Il tempo è una costante nelle opere di Francesca Leone, è la ruggine il suo messaggero, una presenza che si ossida sul metallo, lo graffia, lo scalfisce, è questa corrosione a mostrare il volto del suo tempo ed è su questo viso che il colore accarezza le cicatrici, indica le espressioni, cura le ferite. Sono lamiere che conservano tracce della loro memoria, ricordi fatti di lavoro, fatica, sofferenza, forse anche dolore. Ogni graffio, ogni lacerazione, ogni piega sussurra un proprio racconto, offre allo sguardo l’immagine simbolica di un accadimento che si è perso nell’abbraccio del tempo. L’artista interviene in questo abbraccio, insinua delicatamente il colore, confonde la ruggine, copre le ferite, adagia il proprio racconto su quello della materia. È in questo dialogo di memorie che Francesca Leone costruisce la propria visionarietà narrativa, è in questa sospesa dimensione di tempi sovrapposti che la violenza rude delle lamiere piega il proprio corpo in sofferenti e malati giardini.

“Prendere il proprio tempo”, significa concedersi il privilegio dello sguardo, la ricchezza del pensiero, la nobiltà di una pausa, significa dare il tempo all’arte di scrivere il proprio racconto. Consente di afferrare l’età dei personaggi, riconoscere l’essenza di un tempo che ha inciso e corroso la lamiera, ascoltare il racconto della sua memoria. Scoprire il tempo che l’artista si è concessa nella scelta del colore e nella poesia del gesto per accogliere la materia.

Fiori congelati, corolle acide che si contorcono accavallando petali cadenti, rose fissate nell’attimo che precede la loro sfioritura, tracce di una fantasia cromatica che la ruggine ha schiaffeggiato. Eppure, in questo giardino sospeso il tempo ha conservato anche l’emozione per una poesia sussurrata, l’incanto per una bellezza non del tutto ‘sfiorita’. Fiori come stelle, giardini come cielo, luci e colori che precipitano dal soffitto per ritornare in alto sopra lo sguardo, sopra di noi, sopra il mondo.

Appare così un firmamento colorato di rifiuti, di scarti, di rimasugli che incombono sulla nostra realtà. Riappare ancora un cielo incombente, una cappa luminosa di colori cupi, un orizzonte di bellezza tragica. Sono colori squillanti, vivaci, plastiche contorte che non rinunciano al loro vestito più elegante anche se sgualcito, al loro colore più vivo anche se sporco e ossidato. È la bellezza triste di un mondo alla deriva, sono le memorie di allegrie ormai lontane, cicatrici di un tempo cinico e spietato che ha calpestato un presente già vecchio.

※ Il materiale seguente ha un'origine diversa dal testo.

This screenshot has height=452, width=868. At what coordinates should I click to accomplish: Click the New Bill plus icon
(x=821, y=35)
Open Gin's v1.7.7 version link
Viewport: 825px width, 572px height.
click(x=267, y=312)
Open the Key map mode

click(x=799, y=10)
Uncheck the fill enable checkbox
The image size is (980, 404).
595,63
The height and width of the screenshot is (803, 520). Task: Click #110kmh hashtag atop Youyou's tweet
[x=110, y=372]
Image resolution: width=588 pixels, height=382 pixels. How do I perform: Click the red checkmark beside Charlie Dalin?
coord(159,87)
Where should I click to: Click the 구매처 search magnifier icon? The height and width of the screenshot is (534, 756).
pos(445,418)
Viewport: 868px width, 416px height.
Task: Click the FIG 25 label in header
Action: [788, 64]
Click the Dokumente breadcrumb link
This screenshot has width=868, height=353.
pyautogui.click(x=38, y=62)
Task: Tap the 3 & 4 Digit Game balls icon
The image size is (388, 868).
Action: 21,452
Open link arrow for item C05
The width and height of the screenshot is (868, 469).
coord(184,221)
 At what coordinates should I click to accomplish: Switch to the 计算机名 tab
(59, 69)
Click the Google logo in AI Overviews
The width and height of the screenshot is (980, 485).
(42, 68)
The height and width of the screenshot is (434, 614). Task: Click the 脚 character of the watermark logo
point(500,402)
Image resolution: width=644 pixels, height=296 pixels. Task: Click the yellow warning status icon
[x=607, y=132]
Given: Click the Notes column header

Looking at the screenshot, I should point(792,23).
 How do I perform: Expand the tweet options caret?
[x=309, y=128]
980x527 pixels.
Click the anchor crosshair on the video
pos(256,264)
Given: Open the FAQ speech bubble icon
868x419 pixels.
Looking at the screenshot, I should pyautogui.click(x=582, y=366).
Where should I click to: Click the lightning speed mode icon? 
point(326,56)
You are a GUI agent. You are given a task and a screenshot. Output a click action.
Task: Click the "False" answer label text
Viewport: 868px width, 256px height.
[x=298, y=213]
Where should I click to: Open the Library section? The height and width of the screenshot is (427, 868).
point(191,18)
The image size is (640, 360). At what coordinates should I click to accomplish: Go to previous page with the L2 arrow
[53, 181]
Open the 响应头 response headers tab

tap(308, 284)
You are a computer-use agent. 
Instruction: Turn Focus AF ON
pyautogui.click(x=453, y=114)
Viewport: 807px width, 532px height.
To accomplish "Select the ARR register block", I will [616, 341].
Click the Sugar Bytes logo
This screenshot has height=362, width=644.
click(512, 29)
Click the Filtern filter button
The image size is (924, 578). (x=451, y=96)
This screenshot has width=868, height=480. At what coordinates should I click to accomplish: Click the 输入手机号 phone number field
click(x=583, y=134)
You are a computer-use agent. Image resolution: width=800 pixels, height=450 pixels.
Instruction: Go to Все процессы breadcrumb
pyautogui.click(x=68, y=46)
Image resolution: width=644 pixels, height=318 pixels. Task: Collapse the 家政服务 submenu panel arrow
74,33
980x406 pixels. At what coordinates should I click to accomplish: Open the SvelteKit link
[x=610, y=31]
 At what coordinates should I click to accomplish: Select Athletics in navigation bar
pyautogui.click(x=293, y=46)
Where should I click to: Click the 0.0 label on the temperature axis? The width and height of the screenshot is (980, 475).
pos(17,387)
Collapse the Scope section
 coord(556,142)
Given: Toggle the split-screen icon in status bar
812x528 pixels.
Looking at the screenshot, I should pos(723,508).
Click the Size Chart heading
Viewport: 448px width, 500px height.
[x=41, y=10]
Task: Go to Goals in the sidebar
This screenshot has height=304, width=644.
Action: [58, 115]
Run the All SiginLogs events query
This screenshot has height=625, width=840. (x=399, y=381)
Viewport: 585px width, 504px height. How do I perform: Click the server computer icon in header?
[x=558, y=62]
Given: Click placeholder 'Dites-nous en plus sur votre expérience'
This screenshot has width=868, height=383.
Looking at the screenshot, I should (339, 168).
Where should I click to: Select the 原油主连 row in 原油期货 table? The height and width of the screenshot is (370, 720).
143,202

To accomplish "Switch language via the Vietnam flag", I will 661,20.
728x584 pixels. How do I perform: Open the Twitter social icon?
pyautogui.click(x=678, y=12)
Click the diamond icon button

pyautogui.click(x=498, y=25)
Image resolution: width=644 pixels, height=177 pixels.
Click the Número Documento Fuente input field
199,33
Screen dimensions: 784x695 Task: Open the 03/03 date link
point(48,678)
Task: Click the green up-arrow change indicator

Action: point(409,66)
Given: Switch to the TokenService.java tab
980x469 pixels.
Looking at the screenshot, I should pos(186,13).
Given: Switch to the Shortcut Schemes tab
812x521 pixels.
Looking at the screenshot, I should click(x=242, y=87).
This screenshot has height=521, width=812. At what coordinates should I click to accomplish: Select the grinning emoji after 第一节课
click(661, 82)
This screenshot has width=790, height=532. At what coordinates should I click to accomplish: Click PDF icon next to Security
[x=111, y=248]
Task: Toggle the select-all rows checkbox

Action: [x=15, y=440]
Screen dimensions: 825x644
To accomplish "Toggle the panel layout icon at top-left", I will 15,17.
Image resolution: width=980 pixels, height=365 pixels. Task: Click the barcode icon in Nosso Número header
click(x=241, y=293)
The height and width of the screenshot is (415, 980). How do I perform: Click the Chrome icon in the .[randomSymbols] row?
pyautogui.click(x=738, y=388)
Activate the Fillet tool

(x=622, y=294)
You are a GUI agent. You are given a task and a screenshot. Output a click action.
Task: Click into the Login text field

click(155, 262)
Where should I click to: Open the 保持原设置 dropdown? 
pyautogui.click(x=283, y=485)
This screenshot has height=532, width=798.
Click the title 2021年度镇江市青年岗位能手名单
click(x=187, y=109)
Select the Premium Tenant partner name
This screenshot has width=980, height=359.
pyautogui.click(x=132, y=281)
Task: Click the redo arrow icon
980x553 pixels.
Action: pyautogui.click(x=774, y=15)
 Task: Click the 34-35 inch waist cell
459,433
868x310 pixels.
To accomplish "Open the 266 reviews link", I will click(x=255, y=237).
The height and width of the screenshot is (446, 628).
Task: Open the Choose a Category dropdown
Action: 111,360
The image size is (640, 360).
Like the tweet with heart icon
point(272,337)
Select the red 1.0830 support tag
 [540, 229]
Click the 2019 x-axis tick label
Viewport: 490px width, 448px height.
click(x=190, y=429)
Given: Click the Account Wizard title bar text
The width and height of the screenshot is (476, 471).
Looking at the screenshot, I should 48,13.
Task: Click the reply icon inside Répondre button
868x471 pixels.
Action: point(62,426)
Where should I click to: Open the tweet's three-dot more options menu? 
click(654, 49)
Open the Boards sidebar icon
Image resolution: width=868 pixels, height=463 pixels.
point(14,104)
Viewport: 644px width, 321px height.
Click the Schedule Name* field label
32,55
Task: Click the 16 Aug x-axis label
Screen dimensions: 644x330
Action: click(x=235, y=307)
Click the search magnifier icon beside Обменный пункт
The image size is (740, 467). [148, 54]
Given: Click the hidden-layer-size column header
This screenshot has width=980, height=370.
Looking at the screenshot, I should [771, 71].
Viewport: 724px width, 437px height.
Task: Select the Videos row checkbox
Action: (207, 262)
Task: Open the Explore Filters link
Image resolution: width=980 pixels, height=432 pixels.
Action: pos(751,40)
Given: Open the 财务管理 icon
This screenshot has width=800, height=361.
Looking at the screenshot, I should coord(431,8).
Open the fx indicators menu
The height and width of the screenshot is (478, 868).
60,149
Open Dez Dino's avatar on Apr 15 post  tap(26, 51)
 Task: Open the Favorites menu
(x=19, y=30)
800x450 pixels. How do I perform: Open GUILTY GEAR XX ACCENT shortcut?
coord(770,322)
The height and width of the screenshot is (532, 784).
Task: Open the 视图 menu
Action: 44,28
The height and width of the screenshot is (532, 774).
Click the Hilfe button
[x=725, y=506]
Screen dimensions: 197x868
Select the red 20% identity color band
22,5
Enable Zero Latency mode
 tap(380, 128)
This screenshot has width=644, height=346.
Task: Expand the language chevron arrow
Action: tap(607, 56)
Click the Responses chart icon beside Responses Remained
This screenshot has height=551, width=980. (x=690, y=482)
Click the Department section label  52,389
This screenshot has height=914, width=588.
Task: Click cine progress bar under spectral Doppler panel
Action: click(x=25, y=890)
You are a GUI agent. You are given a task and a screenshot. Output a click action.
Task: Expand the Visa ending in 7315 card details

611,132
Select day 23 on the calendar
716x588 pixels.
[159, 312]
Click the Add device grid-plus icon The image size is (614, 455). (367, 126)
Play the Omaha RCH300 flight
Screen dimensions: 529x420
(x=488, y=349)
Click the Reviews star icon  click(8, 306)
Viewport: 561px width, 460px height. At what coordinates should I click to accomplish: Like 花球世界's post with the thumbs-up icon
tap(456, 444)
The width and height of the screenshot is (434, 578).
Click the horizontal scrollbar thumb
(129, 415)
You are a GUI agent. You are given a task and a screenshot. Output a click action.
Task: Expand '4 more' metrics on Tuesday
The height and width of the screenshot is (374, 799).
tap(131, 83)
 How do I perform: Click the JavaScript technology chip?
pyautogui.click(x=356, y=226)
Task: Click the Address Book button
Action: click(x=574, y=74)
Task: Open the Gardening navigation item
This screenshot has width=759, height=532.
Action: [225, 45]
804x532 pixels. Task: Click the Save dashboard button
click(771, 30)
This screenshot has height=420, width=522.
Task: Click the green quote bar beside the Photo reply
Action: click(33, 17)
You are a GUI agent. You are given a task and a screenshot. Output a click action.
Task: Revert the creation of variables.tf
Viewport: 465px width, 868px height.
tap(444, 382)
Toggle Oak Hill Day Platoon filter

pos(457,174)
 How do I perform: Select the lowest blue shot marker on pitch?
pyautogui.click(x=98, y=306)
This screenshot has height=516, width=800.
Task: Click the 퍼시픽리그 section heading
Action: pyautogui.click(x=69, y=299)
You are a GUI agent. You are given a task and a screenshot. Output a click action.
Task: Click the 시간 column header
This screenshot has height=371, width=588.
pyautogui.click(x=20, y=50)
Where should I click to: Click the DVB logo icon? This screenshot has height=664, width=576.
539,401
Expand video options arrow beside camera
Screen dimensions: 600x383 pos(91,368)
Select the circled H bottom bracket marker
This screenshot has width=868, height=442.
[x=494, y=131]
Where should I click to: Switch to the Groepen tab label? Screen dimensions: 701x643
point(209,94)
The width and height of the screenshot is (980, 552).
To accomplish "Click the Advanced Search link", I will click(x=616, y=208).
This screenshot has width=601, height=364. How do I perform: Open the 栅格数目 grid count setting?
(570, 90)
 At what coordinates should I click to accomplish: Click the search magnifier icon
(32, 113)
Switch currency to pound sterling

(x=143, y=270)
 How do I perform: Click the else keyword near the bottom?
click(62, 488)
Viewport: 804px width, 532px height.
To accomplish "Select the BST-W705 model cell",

Il muro di lamiera che Francesca Leone costruisce al centro del suo percorso espositivo, evoca un percorso simbolico che deve essere affrontato in solitudine, scorrendo le proprie memorie, sconfiggendo le proprie debolezze per poi fermare l’attimo e alzare lo sguardo all’infinito. Essere e Tempo, come suggerisce Heidegger, ma anche Tempo e Natura come sussurrano queste opere che invitano a fermarsi, trattenere il respiro, concedere tempo ai propri pensieri, lasciare affiorare i propri sogni.

Sono le stesse memorie ossidate, le stesse pelli metalliche che sfidano, in una metafisica grotta carsica, il tempo geologico di rudi stalattiti e stalagmiti. La goccia di rugiada che accarezzava le rose si è solidificata in roccia, lentamente e inesorabilmente ha deposto la propria materia, ha costruito forme, generato paesaggi, scolpito foreste di pietra restituendo al tempo il suo potere. Fermi, in silenzio, circondati da questi serpenti di lamiera ascoltiamo il fluire della nostra vita.

affiora l’orgoglio dell’arte per un mutamento provocato, quello di un colore che innalza la brutalità del ferro a emblema araldico, a vessillo delle infinite battaglie che il tempo continua infinitamente a proporre. Sono emblemi di scontri infiniti, iniziati nel buio più profondo di un passato dimenticato e presenti nel futuro più ignoto. Bandiere di guerra, lacere, consunte, sporche di sofferenza ma orgogliose delle vittorie, drappi di colori e memorie che si elevano per affermare la loro storia, per chiamare tutti ad abbracciare i propri ricordi, le proprie battaglie, le proprie sofferenze.